* TASK *
Your reply should contain every record, restated word for word.

* AVAILABLE DATA *

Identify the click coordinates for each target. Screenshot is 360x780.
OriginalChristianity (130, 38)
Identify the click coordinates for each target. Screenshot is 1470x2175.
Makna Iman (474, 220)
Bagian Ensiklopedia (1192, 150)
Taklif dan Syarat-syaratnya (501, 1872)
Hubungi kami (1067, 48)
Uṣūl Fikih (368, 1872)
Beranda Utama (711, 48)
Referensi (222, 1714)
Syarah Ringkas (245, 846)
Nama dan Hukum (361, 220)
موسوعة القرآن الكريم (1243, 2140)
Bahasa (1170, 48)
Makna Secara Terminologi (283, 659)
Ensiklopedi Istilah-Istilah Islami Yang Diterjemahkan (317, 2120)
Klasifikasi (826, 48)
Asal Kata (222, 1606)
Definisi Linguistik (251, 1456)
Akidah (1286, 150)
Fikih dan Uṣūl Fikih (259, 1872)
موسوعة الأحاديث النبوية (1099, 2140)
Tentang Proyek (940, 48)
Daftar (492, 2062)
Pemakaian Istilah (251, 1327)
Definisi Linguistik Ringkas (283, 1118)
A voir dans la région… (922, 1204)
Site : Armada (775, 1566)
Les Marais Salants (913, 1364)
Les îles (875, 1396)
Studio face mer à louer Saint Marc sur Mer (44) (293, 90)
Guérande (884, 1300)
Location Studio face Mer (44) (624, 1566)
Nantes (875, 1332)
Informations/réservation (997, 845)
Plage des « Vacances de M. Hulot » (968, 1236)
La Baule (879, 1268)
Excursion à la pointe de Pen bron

* RESULT OF THIS EXERCISE *
Identify the click coordinates for each target. Screenshot is 360x780.
OriginalChristianity (130, 38)
Identify the click coordinates for each target. Screenshot is 1470x2175.
Makna Iman (474, 220)
Bagian Ensiklopedia (1192, 150)
Taklif dan Syarat-syaratnya (501, 1872)
Hubungi kami (1067, 48)
Uṣūl Fikih (368, 1872)
Beranda Utama (711, 48)
Referensi (222, 1714)
Syarah Ringkas (245, 846)
Nama dan Hukum (361, 220)
موسوعة القرآن الكريم (1243, 2140)
Bahasa (1170, 48)
Makna Secara Terminologi (283, 659)
Ensiklopedi Istilah-Istilah Islami Yang Diterjemahkan (317, 2120)
Klasifikasi (826, 48)
Asal Kata (222, 1606)
Definisi Linguistik (251, 1456)
Akidah (1286, 150)
Fikih dan Uṣūl Fikih (259, 1872)
موسوعة الأحاديث النبوية (1099, 2140)
Tentang Proyek (940, 48)
Daftar (492, 2062)
Pemakaian Istilah (251, 1327)
Definisi Linguistik Ringkas (283, 1118)
A voir dans la région… (922, 1204)
Site : Armada (775, 1566)
Les Marais Salants (913, 1364)
Les îles (875, 1396)
Studio face mer à louer Saint Marc sur Mer (44) (293, 90)
Guérande (884, 1300)
Location Studio face Mer (44) (624, 1566)
Nantes (875, 1332)
Informations/réservation (997, 845)
Plage des « Vacances de M. Hulot » (968, 1236)
La Baule (879, 1268)
Excursion à la pointe de Pen bron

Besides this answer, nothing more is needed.